お隣とは離れているにもかかわらず、残業で帰宅が遅かったことも、出張で留守にしたことも、友達が遊びにきたことも、家庭菜園で作っている野菜の種類も、み~んなお見通しです。そして、誰かが亡くなると、夜中でも、職場で会議中でもお構いなしに電話で集合の号令がかかります。そして、仕事を休んでお葬式の手伝いをしなければなりません。
大抵のことは、郷に入っては郷に従え、でつつがなく済みますが、かなり価値観や習慣が違う部分もあって気を遣うこともあります。
田舎暮らしとここの美しい景色にあこがれて移り住んだ私たちを、集落の皆さんはとても暖かく迎えてくださいました。私たちも早くその仲間として溶け込みたいし、ましてやこの共同体の和を乱すわけにはいきません。
それで実は、車にお金をかけていることがバレルのは、心苦しい気がしていました。

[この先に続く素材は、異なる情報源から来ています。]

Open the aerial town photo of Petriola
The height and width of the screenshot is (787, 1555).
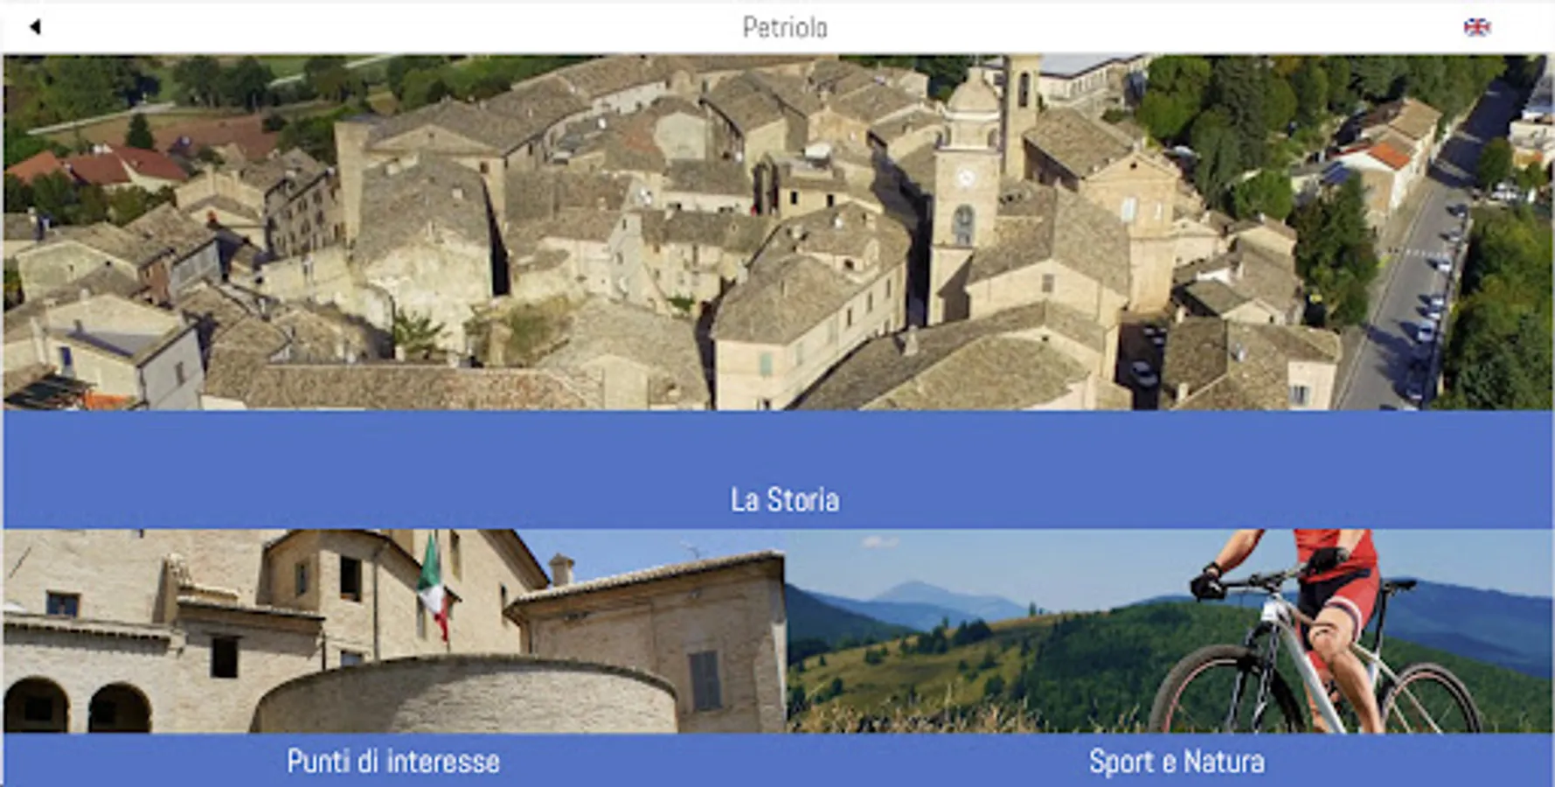click(778, 232)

といいますのも、この地域の人々は、お金に余裕ができると自分のために使わず、集落のために寄付をなさったりしますから・・・。
悪いことをしているわけではないのですが、それに、了見の狭い人たちではないと思うのですが、車の名前や値段を聞かれたらどうしようと、ちょっとヒヤヒヤしていました。
しかし、これまで私の車がどこの車なのか解る人はいなかったようです。
ある日、みかんの収穫のお手伝いに行った時、いつもとてもお世話になっているTさんから、
「前の車もまだ新しかったとに、買い換えたとねー。どこの車?」「屋根が開くもんね」との問いかけが。
すかさず、これまたいつも親切なSさんが、
「ユーノスじゃろ?」と。
「えっ、えー・・・」ポルシェのボクスターと言っても多分よくわからないだろうし、ポルシェというメーカーを知っていても、べらぼうに高い車だと勘違いされても困るし・・・と、返事に窮していたら、
「あ~、マツダのね!」とTさん。「そうじゃろ」「そうじゃろ」
皆さん勝手に、ユーノスということで納得していました。
あえて反論する必要もないですし。そういうわけで、私のボクスターは「ユーノス」という名前になりました(笑)。